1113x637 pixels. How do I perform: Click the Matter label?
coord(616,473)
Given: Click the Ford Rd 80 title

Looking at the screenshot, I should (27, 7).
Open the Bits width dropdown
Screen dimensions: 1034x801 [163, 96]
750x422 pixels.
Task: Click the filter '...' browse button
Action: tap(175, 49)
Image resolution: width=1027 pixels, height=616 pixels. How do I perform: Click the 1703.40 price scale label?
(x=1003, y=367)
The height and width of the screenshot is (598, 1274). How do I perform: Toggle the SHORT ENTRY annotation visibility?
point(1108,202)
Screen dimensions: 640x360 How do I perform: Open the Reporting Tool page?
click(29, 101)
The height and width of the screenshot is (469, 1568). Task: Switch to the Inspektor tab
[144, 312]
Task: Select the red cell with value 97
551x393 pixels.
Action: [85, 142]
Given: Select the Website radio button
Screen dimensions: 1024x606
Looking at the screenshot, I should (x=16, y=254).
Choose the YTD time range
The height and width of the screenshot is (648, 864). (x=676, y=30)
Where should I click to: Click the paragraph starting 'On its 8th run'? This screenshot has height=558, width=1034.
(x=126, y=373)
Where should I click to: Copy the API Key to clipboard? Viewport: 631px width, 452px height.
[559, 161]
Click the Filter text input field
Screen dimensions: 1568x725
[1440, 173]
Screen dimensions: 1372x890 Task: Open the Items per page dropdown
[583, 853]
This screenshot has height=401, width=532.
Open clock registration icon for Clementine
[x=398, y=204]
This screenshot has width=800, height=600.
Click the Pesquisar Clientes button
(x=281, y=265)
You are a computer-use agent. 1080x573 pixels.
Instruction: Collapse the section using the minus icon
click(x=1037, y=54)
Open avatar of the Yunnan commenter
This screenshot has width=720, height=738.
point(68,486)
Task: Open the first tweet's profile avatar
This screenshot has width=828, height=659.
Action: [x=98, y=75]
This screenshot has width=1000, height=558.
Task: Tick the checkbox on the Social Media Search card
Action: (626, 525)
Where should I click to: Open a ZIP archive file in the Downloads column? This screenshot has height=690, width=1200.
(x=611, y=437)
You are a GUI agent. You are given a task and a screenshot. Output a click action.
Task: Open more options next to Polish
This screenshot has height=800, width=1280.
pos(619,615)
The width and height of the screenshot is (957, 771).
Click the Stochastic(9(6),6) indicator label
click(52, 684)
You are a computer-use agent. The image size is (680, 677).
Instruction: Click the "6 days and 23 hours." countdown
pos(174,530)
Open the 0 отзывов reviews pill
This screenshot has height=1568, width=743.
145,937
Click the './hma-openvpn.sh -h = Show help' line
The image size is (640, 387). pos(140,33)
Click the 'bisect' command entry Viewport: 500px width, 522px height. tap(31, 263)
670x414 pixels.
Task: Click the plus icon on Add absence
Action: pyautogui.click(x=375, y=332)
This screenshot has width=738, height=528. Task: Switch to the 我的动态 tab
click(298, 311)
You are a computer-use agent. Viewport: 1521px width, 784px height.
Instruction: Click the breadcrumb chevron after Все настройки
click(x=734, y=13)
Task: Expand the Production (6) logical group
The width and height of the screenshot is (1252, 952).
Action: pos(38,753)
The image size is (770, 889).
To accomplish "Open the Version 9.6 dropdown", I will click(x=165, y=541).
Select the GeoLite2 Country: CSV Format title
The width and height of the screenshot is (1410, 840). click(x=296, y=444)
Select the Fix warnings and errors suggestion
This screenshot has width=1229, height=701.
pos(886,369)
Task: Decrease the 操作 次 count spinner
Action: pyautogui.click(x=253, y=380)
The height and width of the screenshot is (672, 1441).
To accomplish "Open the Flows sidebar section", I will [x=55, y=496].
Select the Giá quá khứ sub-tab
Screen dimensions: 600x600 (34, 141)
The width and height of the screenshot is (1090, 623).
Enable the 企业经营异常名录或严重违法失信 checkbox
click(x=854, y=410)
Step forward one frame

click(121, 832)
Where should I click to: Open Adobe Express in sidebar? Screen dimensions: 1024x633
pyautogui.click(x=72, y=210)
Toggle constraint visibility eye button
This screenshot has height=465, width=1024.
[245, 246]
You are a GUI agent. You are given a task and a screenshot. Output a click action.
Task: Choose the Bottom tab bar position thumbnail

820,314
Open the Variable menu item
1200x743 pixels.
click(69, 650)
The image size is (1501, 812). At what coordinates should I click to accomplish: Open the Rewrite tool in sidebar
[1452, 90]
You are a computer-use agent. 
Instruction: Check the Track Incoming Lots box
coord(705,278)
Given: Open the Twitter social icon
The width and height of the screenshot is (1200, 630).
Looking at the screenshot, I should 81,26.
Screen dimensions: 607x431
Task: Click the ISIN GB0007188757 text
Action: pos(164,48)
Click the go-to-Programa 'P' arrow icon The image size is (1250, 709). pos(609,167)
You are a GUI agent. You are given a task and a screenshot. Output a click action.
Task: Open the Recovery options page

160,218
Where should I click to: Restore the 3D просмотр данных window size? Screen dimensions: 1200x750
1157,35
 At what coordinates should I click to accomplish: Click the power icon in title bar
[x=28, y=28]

**TASK DESCRIPTION:** Would you print exactly and only the lines of the material above that run from the line with "You are a computer-use agent. 1080x573" through the line with "The width and height of the screenshot is (957, 771).", both included?

**EXERCISE OUTPUT:**
You are a computer-use agent. 1080x573 pixels.
Instruction: Collapse the section using the minus icon
click(x=1037, y=54)
Open avatar of the Yunnan commenter
This screenshot has width=720, height=738.
point(68,486)
Task: Open the first tweet's profile avatar
This screenshot has width=828, height=659.
Action: [x=98, y=75]
This screenshot has width=1000, height=558.
Task: Tick the checkbox on the Social Media Search card
Action: (626, 525)
Where should I click to: Open a ZIP archive file in the Downloads column? This screenshot has height=690, width=1200.
(x=611, y=437)
You are a GUI agent. You are given a task and a screenshot. Output a click action.
Task: Open more options next to Polish
This screenshot has height=800, width=1280.
pos(619,615)
The width and height of the screenshot is (957, 771).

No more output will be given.